| WORK TO BE COMPLETED |
Quote only the lines that start at the line with "Image resolution: width=605" and run to the end of the entries; omit the pictures.

| RECORD EXCERPTS |

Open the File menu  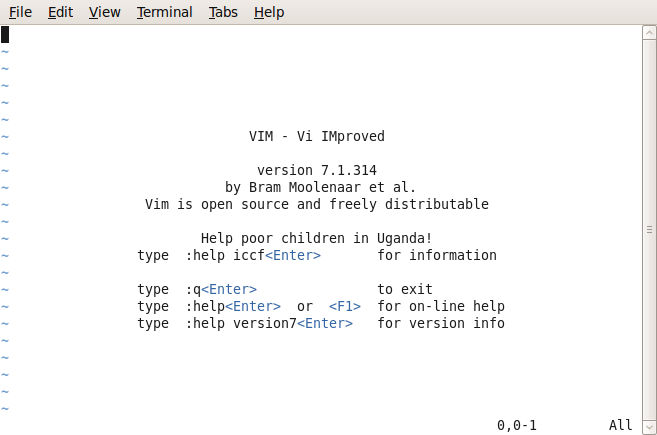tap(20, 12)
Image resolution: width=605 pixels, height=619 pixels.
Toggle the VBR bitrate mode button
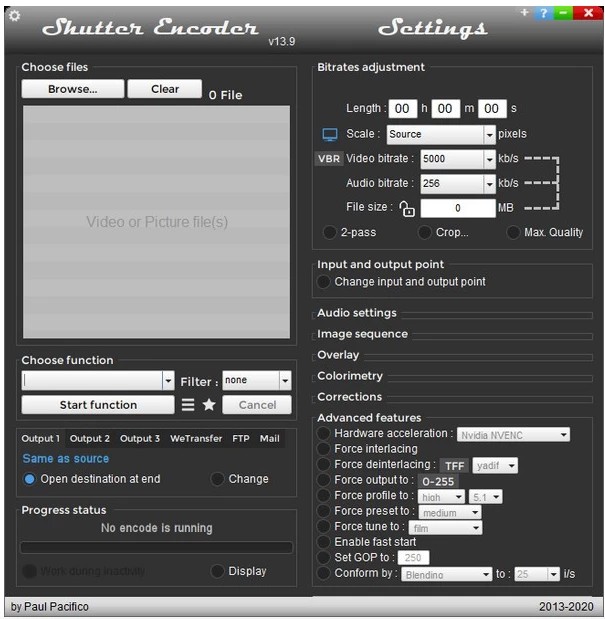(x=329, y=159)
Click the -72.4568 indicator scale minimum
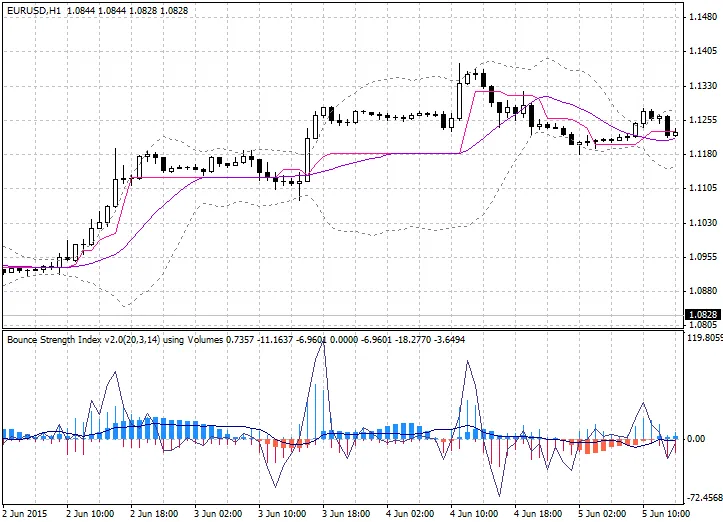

| SOLUTION FOR THIS TASK |
Image resolution: width=605 pixels, height=619 pixels.
Toggle the VBR bitrate mode button
(x=329, y=159)
Click the -72.4568 indicator scale minimum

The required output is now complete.